** Start Data supplied **
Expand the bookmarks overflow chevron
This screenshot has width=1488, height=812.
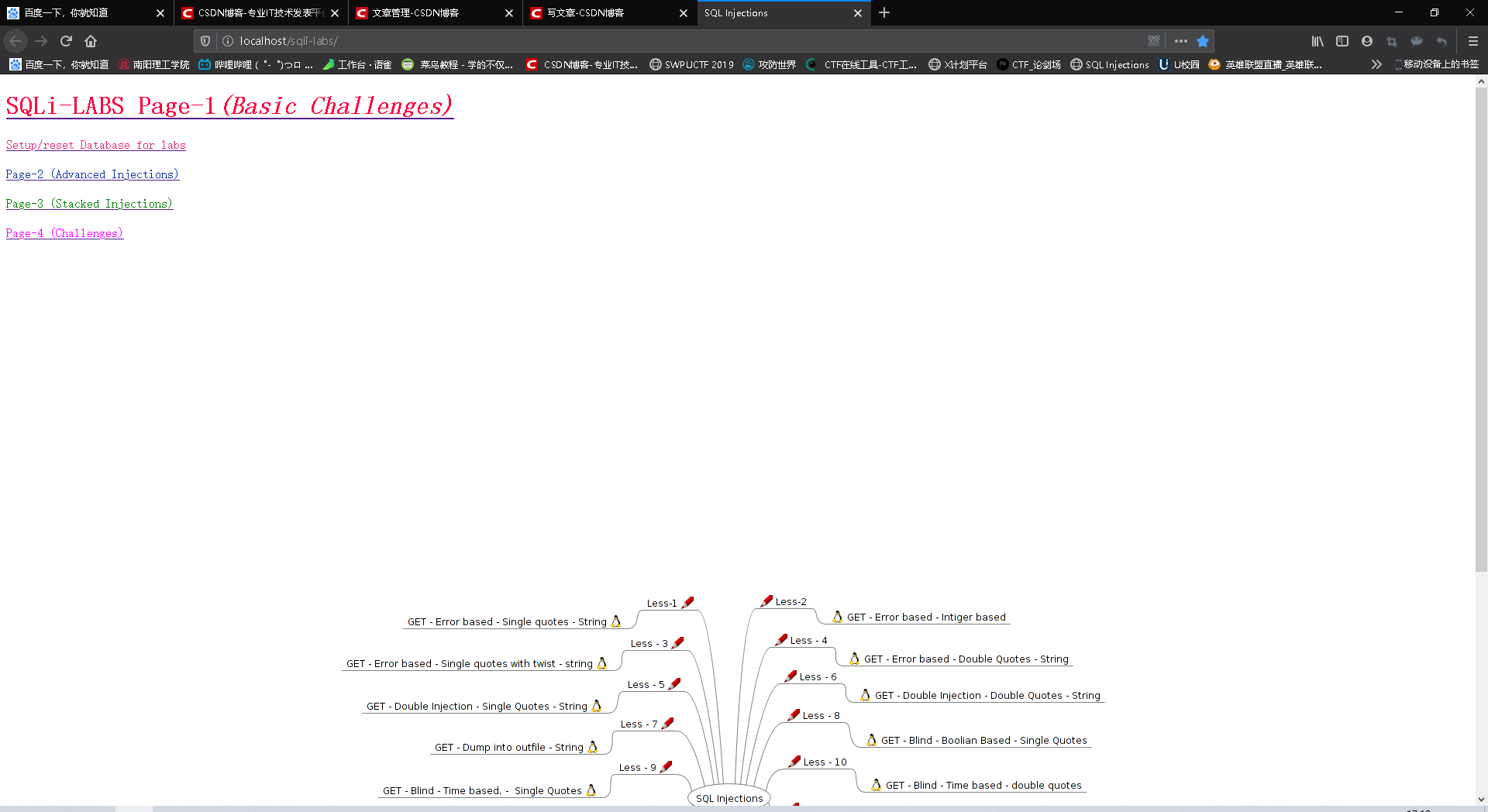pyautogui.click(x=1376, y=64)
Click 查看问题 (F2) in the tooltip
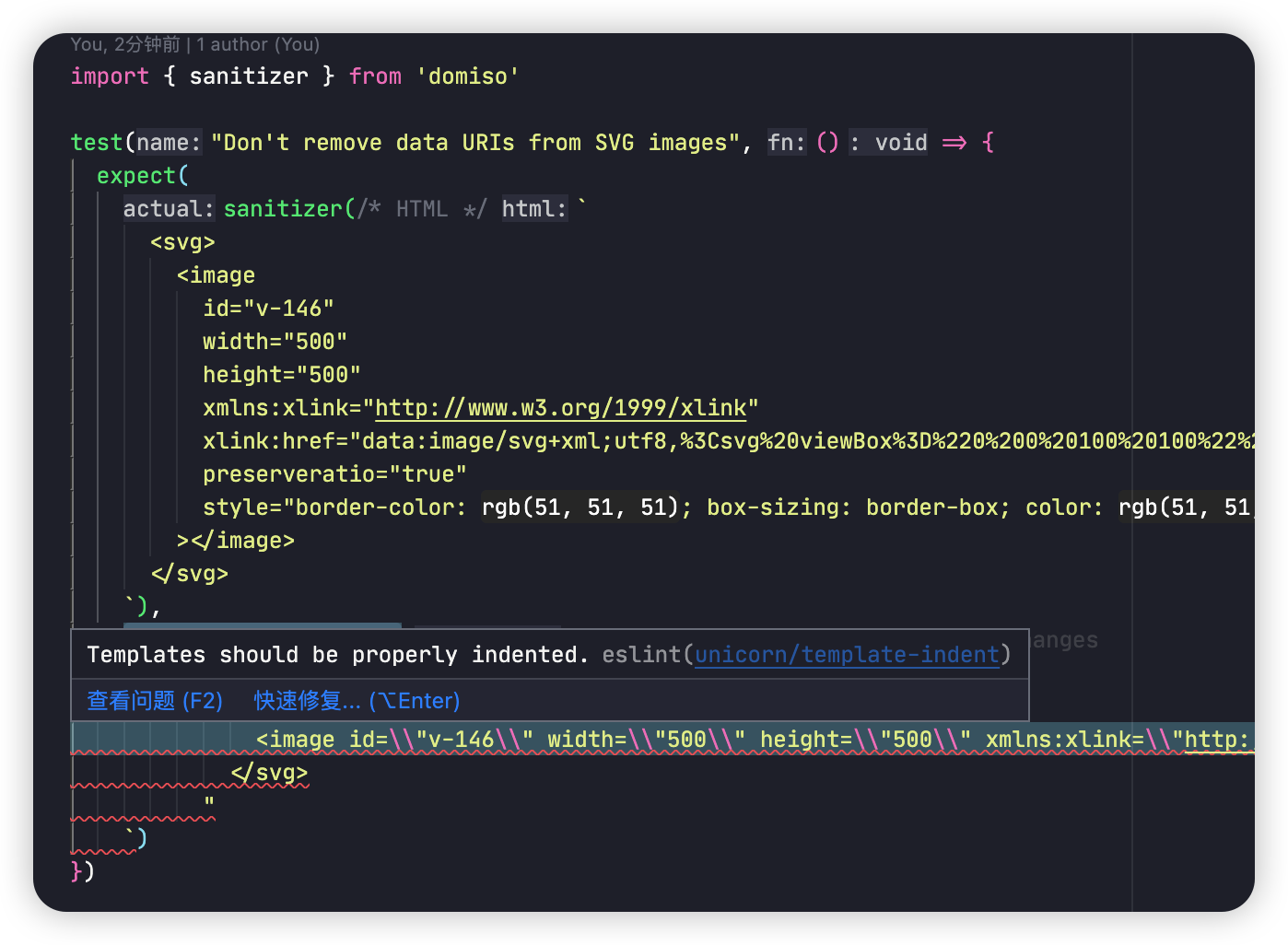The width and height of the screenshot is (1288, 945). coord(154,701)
** End Data supplied **
▸ Given instruction: Reproduce the lines above word for word, leaving out the pictures.

▸ Exercise output:
Expand the bookmarks overflow chevron
This screenshot has width=1488, height=812.
pyautogui.click(x=1376, y=64)
Click 查看问题 (F2) in the tooltip
The width and height of the screenshot is (1288, 945). coord(154,701)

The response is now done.